> EXERCISE BRIEF
Leave out the pictures and retype all the entries below exactly.

# # # # #

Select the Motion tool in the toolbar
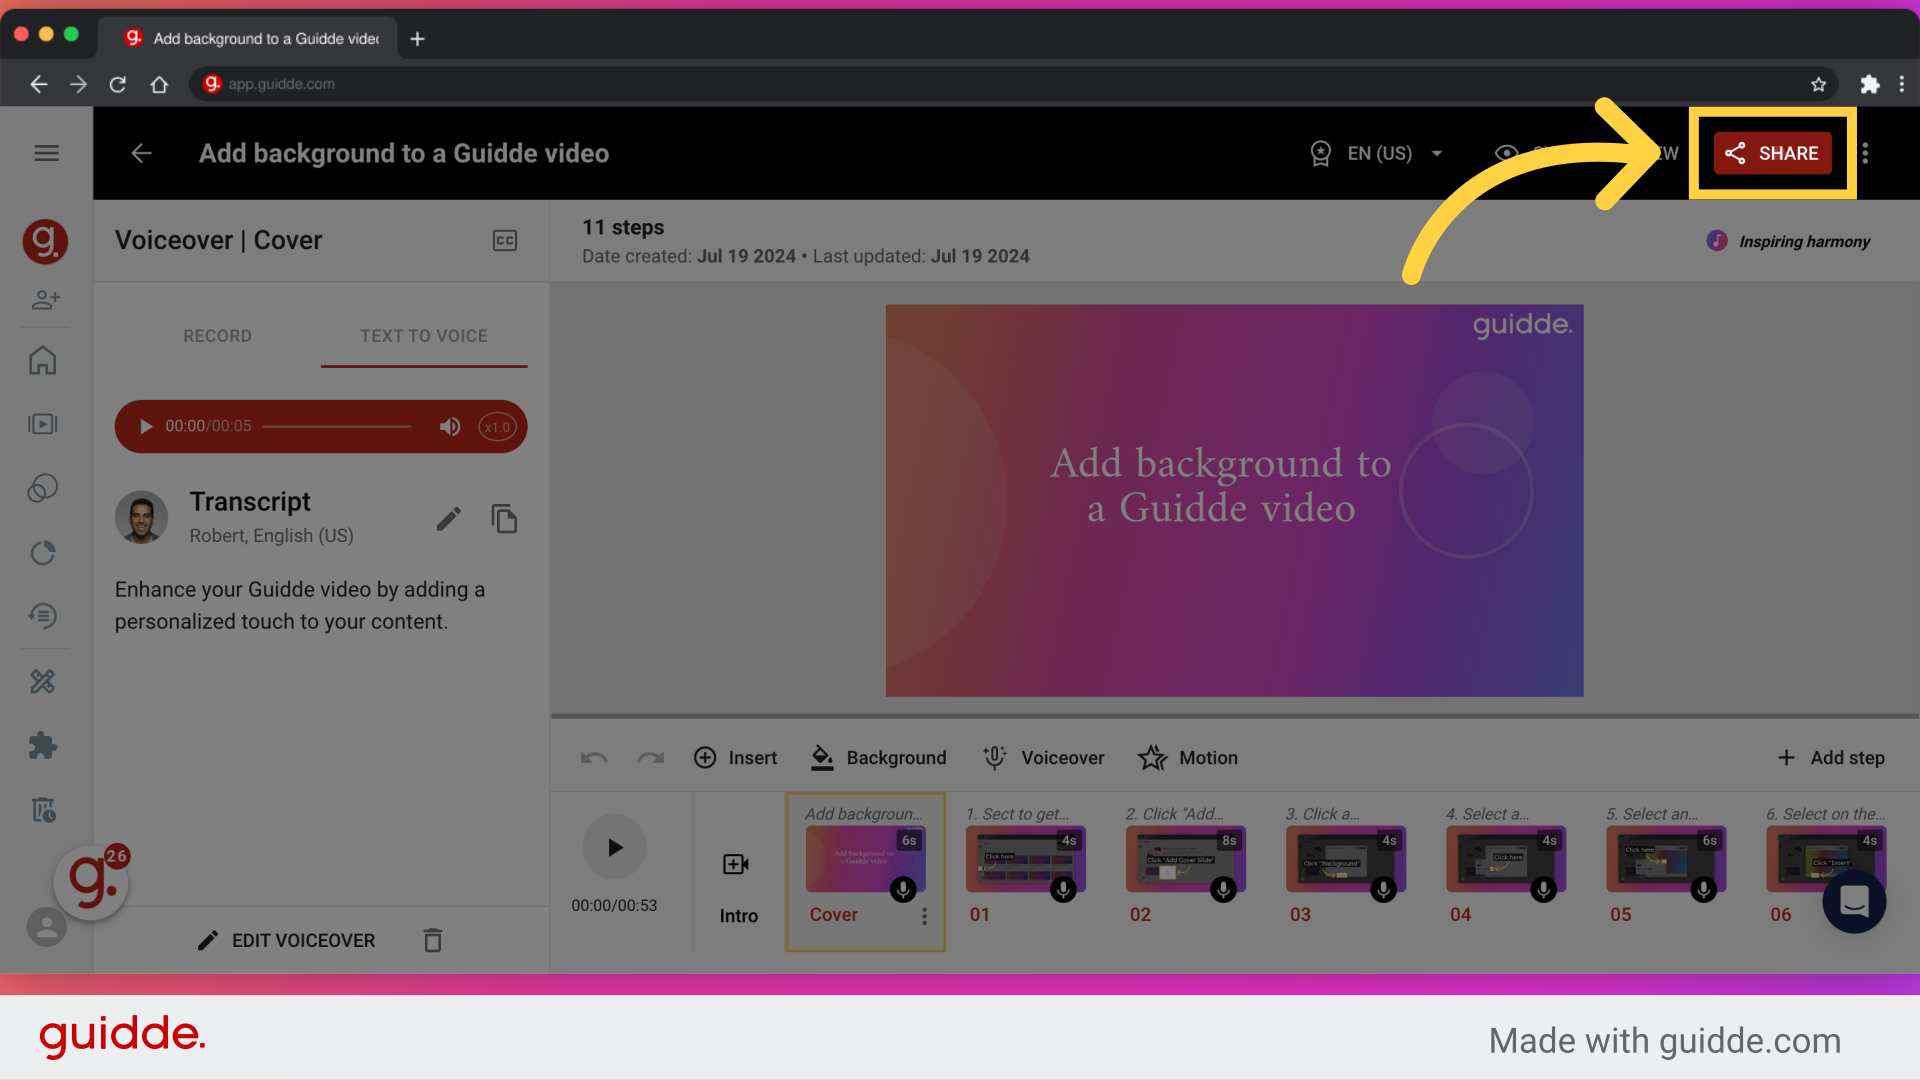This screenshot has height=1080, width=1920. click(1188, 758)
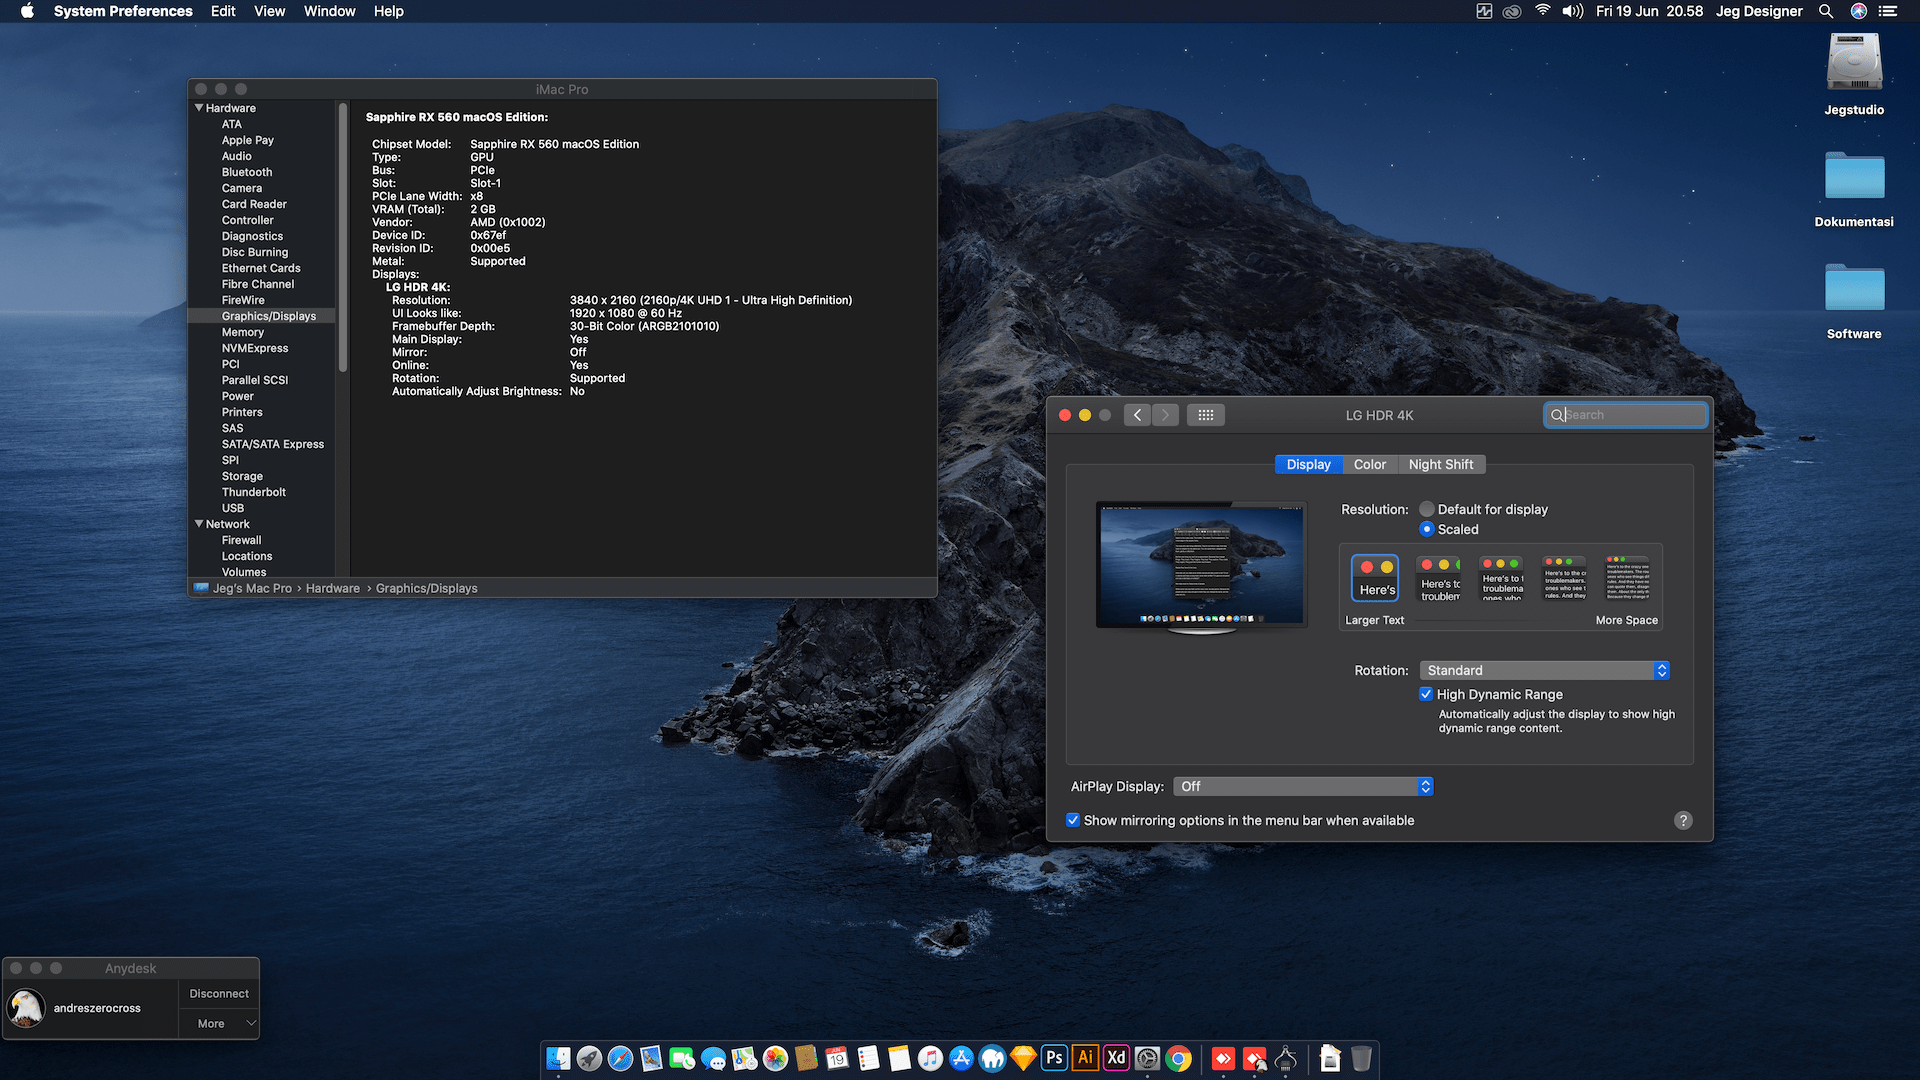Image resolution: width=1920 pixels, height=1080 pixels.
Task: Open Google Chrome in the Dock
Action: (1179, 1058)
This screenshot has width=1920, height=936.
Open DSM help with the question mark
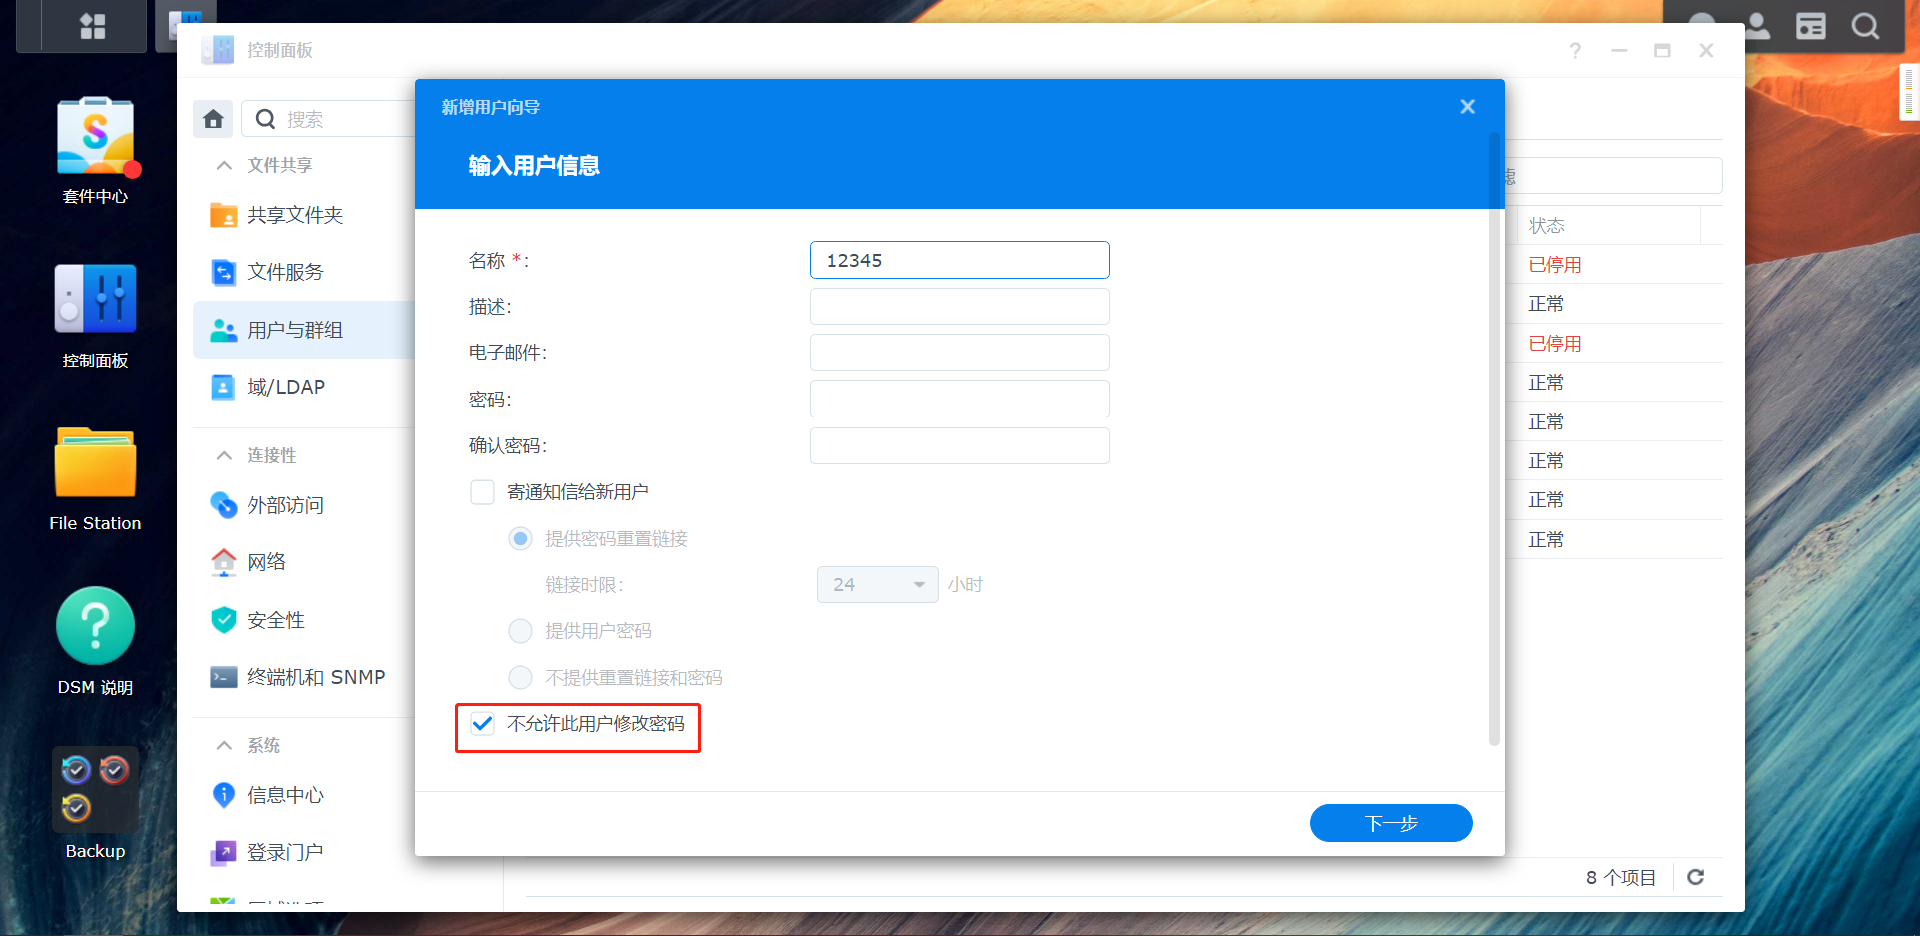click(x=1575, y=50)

# # # # #

> OUTPUT FOR THIS TASK
Select the Motion tool in the toolbar
This screenshot has height=1080, width=1920. click(1188, 758)
Image resolution: width=1920 pixels, height=1080 pixels.
Task: Open Google Chrome in the Dock
Action: (1179, 1058)
This screenshot has width=1920, height=936.
Open DSM help with the question mark
click(x=1575, y=50)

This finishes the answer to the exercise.